Swap "moon icon" for "crescent icon" and reproduce the records from the line containing "Given: Open the unfuck.email site switcher" through the end of the records, with all else unchanged. Omit the pictures.

-- Begin AVAILABLE DATA --

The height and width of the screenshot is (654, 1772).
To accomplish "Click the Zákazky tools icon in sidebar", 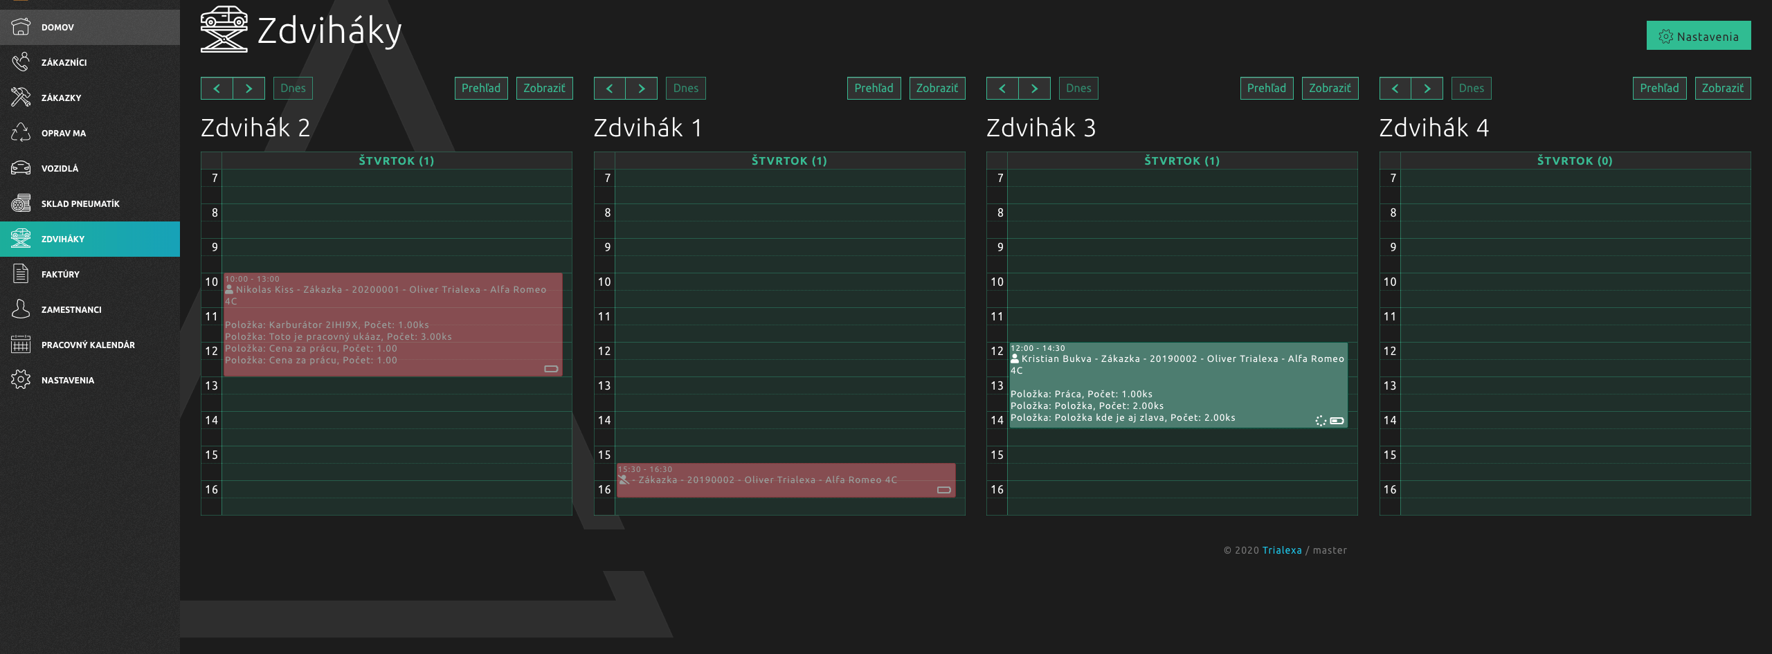I will [x=21, y=98].
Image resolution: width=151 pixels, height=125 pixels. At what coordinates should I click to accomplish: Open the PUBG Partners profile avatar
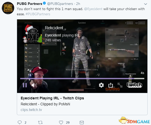click(8, 8)
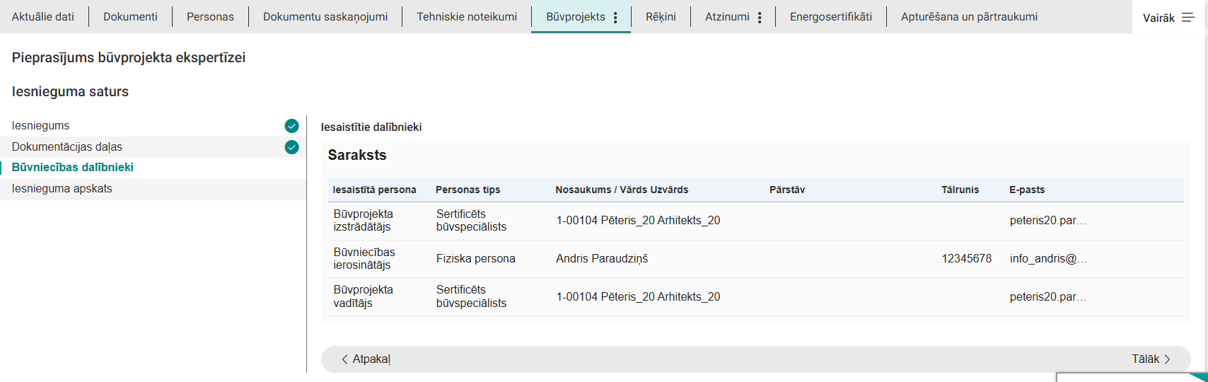Click the green checkmark next to Iesniegums
This screenshot has height=382, width=1208.
click(x=291, y=126)
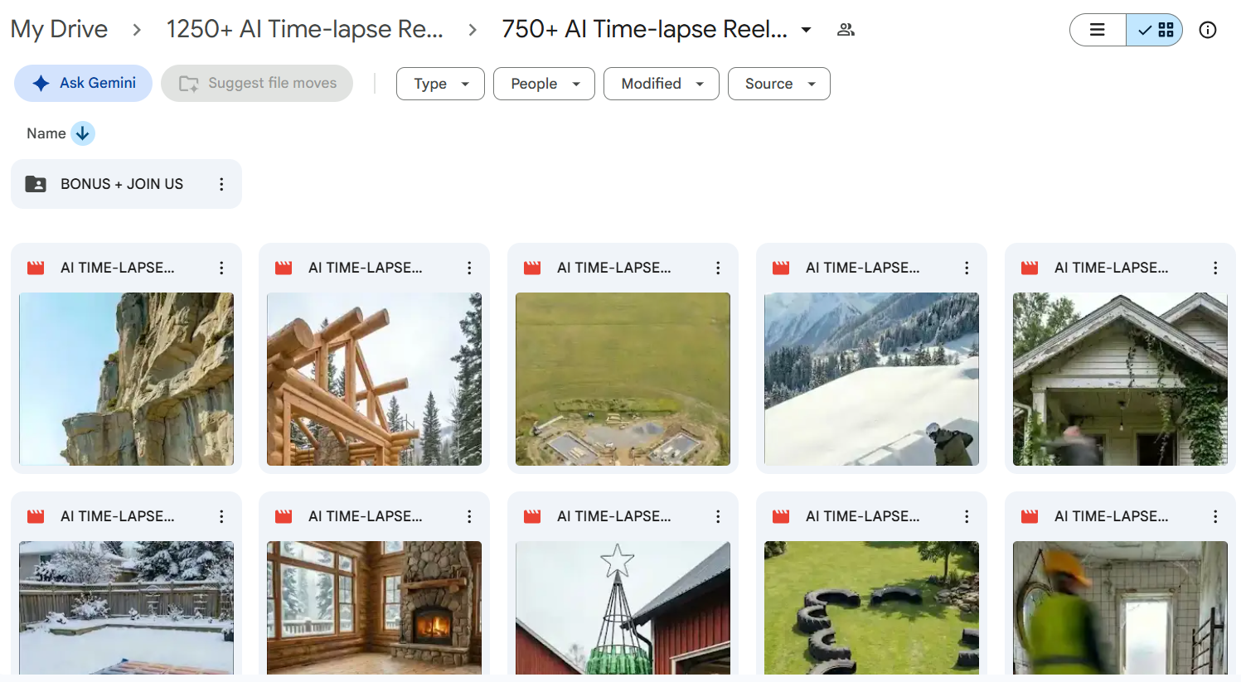Select the grid layout view
Screen dimensions: 1241x682
coord(1155,30)
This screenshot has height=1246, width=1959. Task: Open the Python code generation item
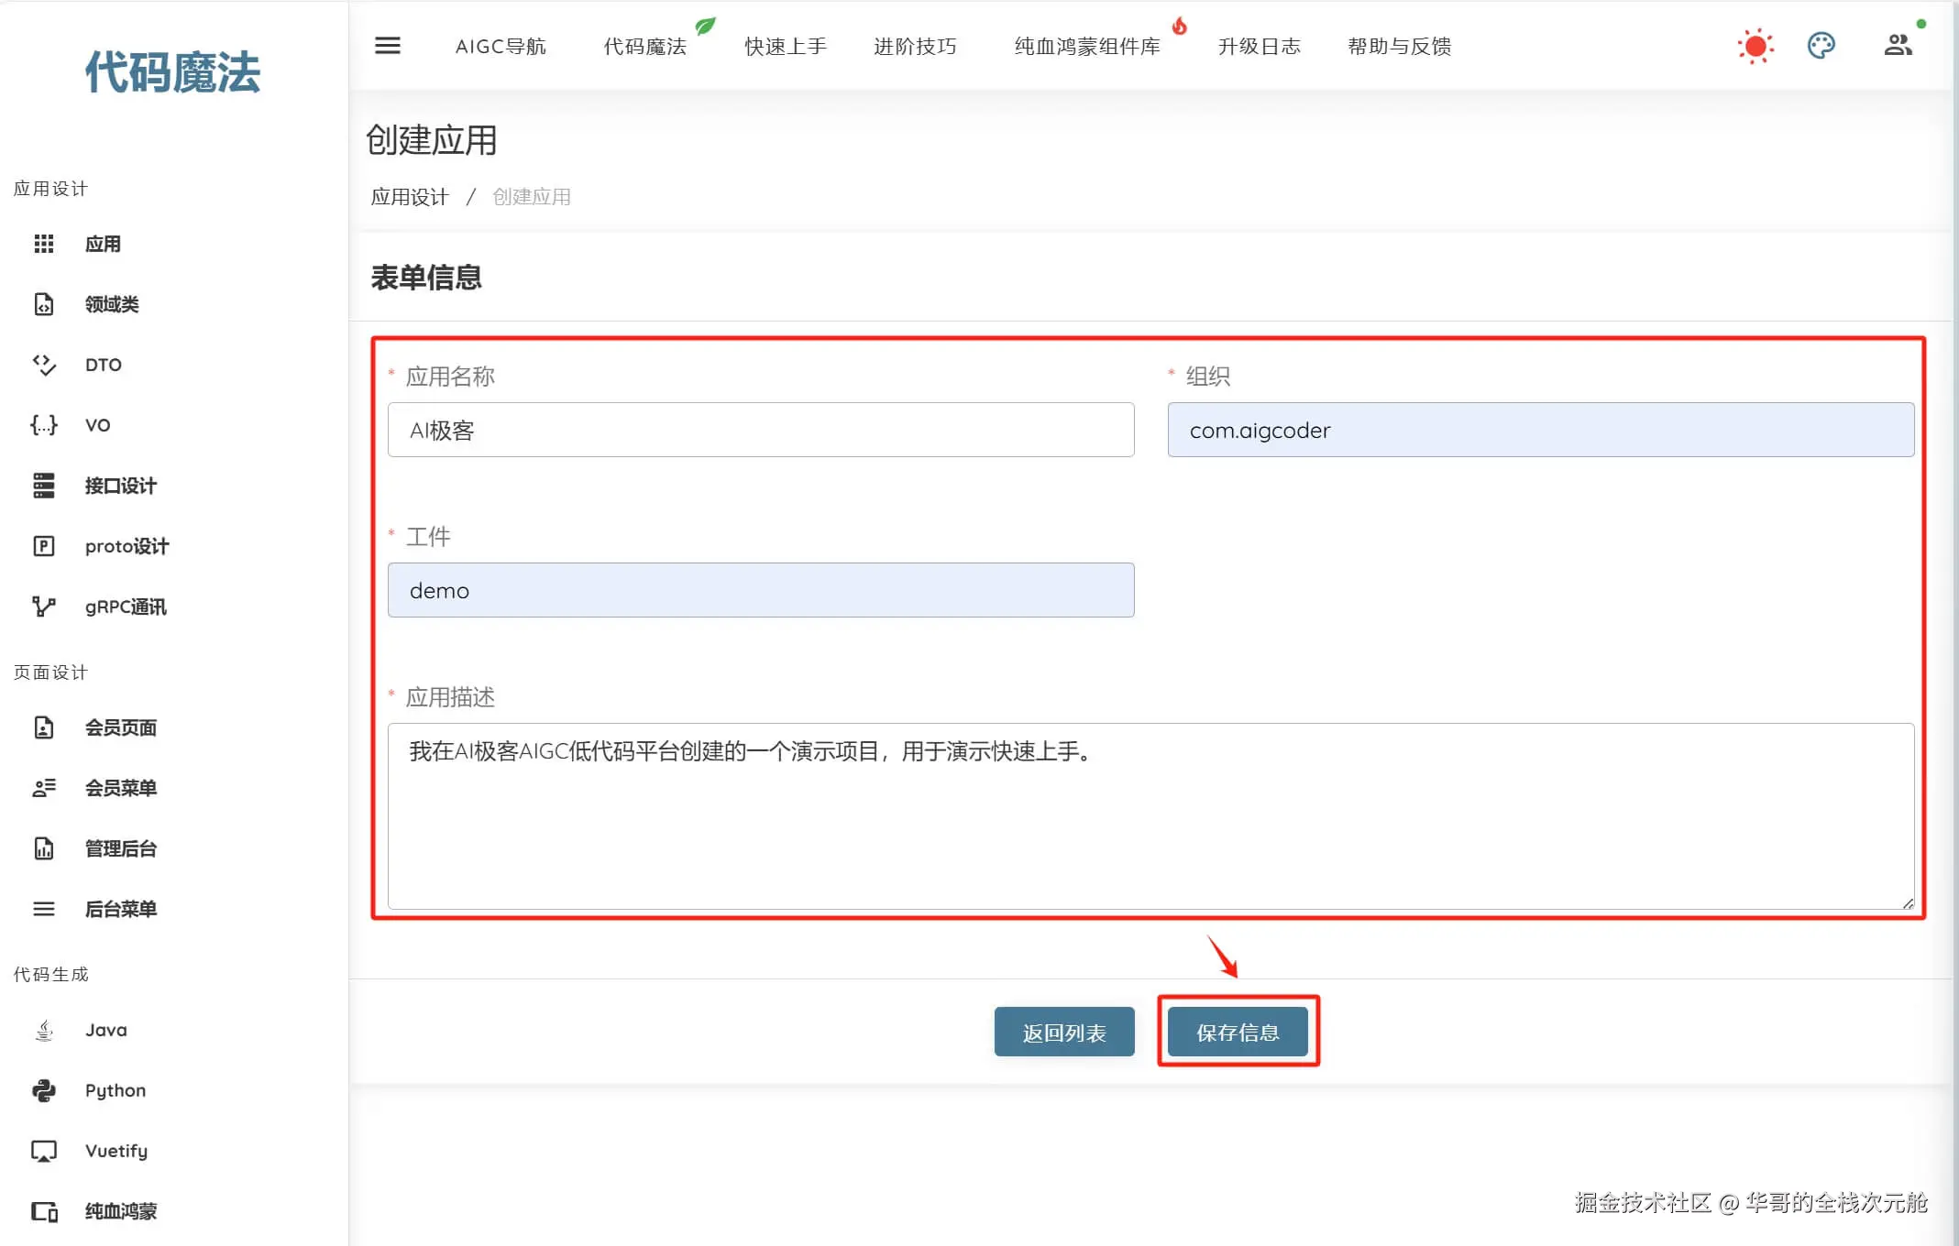pos(116,1090)
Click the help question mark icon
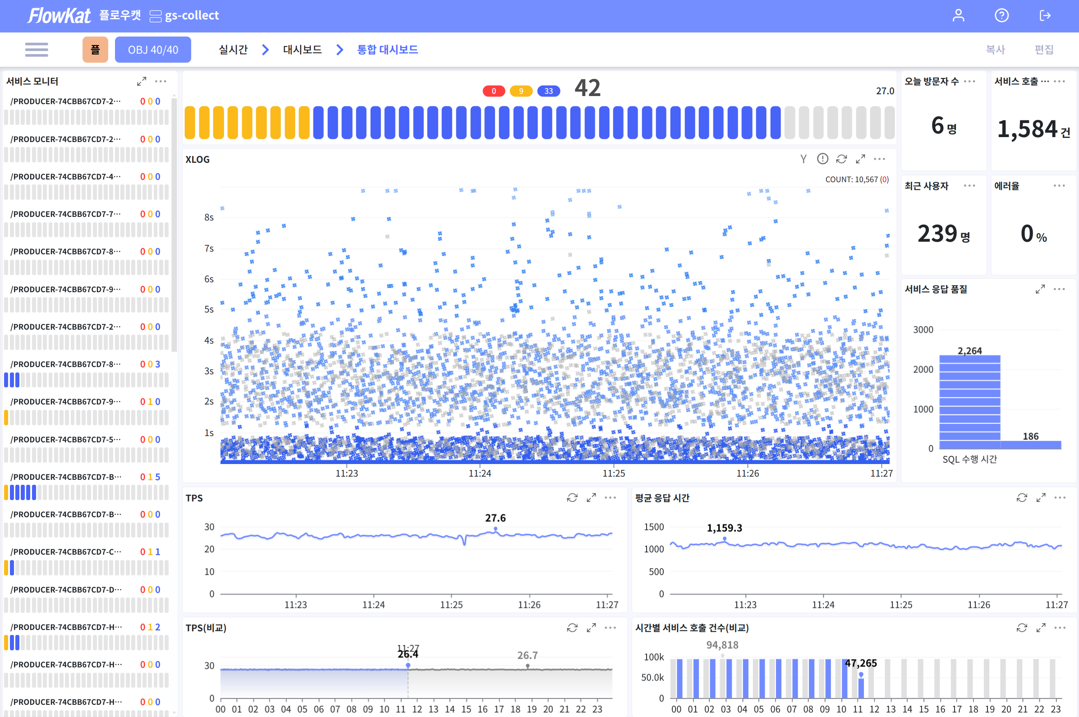Screen dimensions: 1079x717 (x=1001, y=16)
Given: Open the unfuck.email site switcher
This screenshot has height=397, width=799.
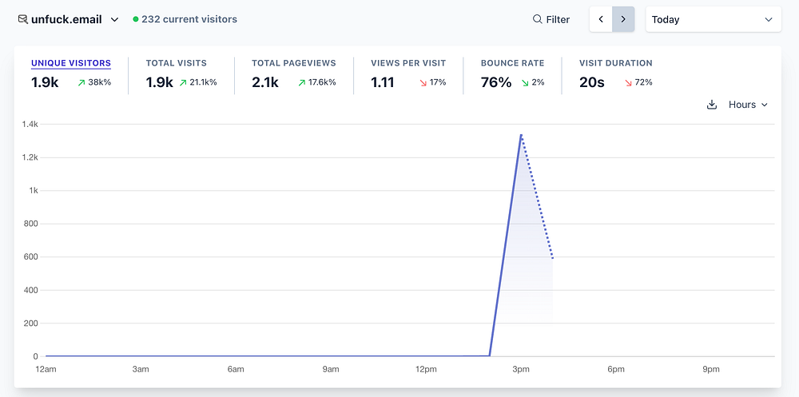Looking at the screenshot, I should click(69, 19).
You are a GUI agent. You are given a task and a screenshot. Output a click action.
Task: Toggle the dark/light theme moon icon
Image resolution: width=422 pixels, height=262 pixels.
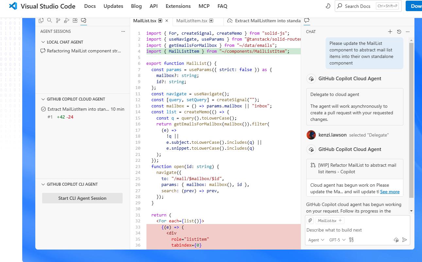click(328, 6)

-- End AVAILABLE DATA --

▶ **TASK SOLUTION**
Given: Open the unfuck.email site switcher
This screenshot has height=397, width=799.
Looking at the screenshot, I should click(69, 19).
You are a GUI agent. You are given a task and a screenshot. Output a click action.
Task: Toggle the dark/light theme crescent icon
Image resolution: width=422 pixels, height=262 pixels.
click(328, 6)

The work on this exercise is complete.